Skinning on the GPU vs the CPU

mhagain · March 13, 2015, 10:39am

OK, some confusion here.

For skinning on the GPU you use an array of bone matrices (which are friendlier for GPUs than quaternions) - one per bone in the model. I’ll use standalone uniforms here rather than a UBO for the sake of code clarity. A 4x3 (or 3x4 depending on your chosen flavour of poison) matrix is sufficient.

matrix4x3 boneMatrices[MAX_BONE_MATRICES]; // make this define the maximum you need to support

So if your model has 30 bones you only need to send 30 bone matrices; the per-vertex data is and will remain static.

Calculate the bone matrices on the CPU and send them.

Each vertex has bone indices as part of it’s attributes; one integer per index and typically 4 indices. Each vertex also has a blend weight (if you’re using them). This is totally static data and lives in a static VBO.

To run the skinning, in your vertex shader you do something like:

position = (boneMatrices[boneIndices.x] * vertexPosition) *  blendWeights.x +
    (boneMatrices[boneIndices.y] * vertexPosition) *  blendWeights.y +
    (boneMatrices[boneIndices.z] * vertexPosition) *  blendWeights.z +
    (boneMatrices[boneIndices.w] * vertexPosition) *  blendWeights.w;

So, the only data you’re sending each frame is the bone matrices, and you only need to send as many as the current model has bones, up to your pre-defined maximum. Everything else is static data. Using glUniformMatrix you can send them all in one go (rather than one at a time) which your GPU and driver will also love you more for.
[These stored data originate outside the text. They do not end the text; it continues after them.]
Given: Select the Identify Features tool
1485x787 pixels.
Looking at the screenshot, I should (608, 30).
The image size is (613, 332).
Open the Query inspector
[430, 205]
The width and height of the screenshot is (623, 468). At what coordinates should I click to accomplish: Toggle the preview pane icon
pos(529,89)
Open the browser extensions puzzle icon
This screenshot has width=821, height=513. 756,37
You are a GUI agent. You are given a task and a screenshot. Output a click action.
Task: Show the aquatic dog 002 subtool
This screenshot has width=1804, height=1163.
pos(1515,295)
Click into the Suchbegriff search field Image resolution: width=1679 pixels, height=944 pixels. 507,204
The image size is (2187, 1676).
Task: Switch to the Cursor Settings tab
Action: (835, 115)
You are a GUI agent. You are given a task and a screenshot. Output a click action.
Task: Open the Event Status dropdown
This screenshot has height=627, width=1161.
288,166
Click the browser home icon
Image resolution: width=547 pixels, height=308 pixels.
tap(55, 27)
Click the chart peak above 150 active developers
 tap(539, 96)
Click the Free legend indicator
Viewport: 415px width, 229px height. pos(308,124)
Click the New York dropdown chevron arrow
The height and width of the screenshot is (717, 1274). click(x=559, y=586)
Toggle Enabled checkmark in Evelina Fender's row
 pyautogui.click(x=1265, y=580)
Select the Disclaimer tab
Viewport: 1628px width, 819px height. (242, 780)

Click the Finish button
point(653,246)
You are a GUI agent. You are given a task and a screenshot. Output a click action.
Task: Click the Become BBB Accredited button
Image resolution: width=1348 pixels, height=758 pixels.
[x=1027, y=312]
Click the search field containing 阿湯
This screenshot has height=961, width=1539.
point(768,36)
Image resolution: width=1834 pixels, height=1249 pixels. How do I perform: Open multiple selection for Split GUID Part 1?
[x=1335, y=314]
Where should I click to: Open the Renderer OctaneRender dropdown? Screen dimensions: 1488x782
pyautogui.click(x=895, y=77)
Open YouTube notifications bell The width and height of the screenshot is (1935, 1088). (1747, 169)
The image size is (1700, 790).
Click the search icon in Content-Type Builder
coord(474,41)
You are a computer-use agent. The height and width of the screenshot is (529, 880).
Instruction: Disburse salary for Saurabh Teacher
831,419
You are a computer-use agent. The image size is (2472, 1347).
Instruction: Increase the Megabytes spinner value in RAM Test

As well as performance measurable by how much data you send (which is not always a reliable metric) you also should be measuring performance by how you distribute work between the CPU and the GPU. Different workloads are differently suited to each processor, and most machines should easily be able to run skinning on the GPU - even a relatively weak one like your’s (Intel graphics?) - much faster than on the CPU, because (1) most data can remain static, and (2) the GPU is just faster for this kind of calculation.